* _What you should do_
The listing below holds a line with "You are a GUI" and a line with "This screenshot has width=1123, height=902.". Reproduce those two lines exactly, plus everything between them.

* _Source information_
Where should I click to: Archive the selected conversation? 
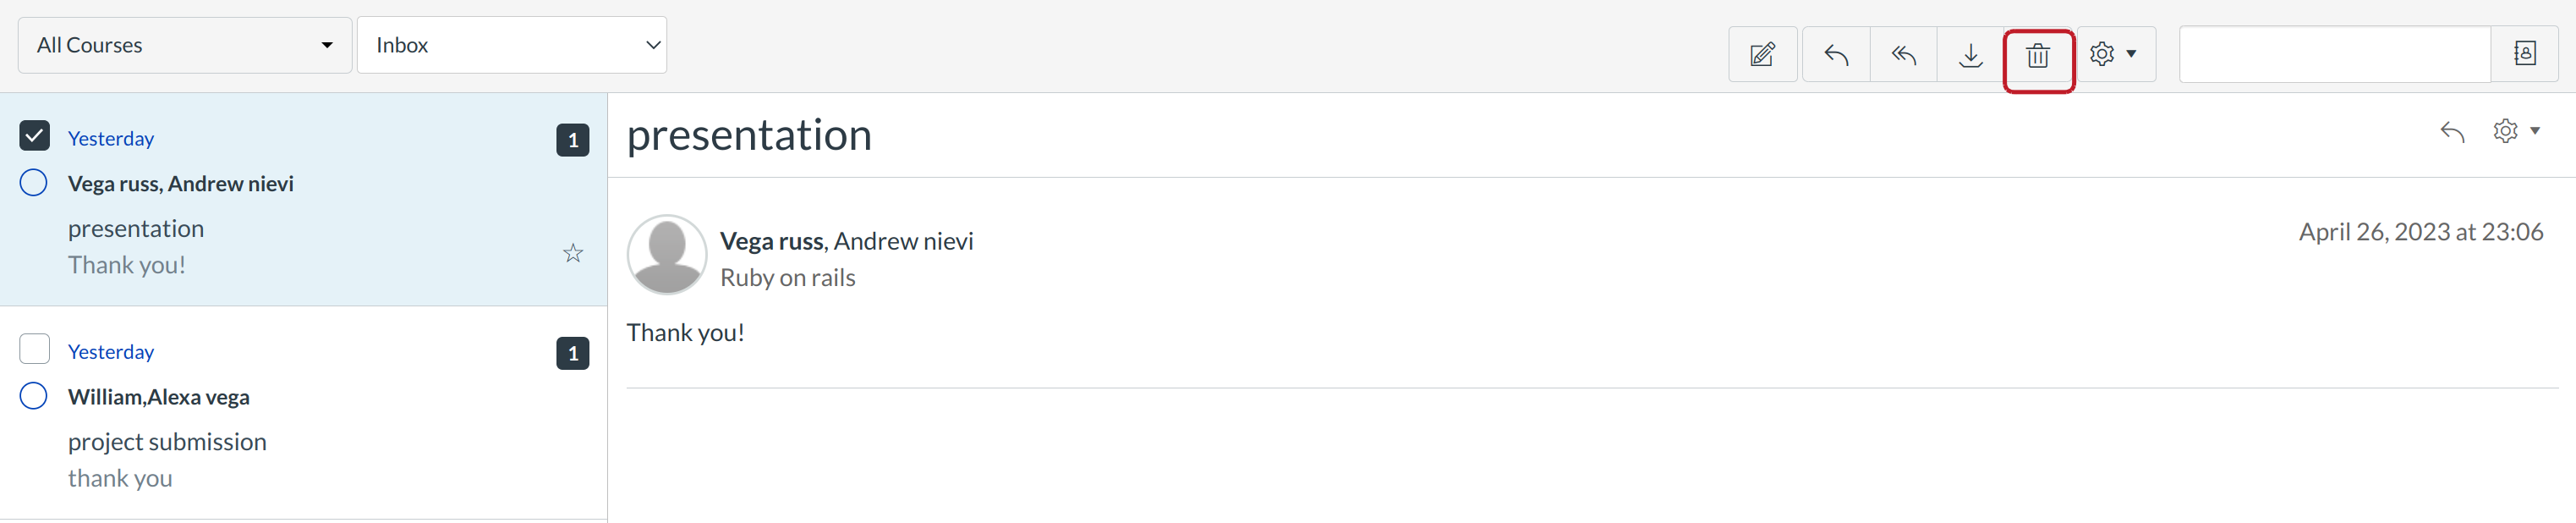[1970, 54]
...
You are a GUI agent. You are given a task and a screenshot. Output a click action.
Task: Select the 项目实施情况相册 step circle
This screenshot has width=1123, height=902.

* _Problem solution_
You are a GUI agent. You are given a task and a screenshot. Output a click action.
Task: Select the 项目实施情况相册 step circle
This screenshot has width=1123, height=902.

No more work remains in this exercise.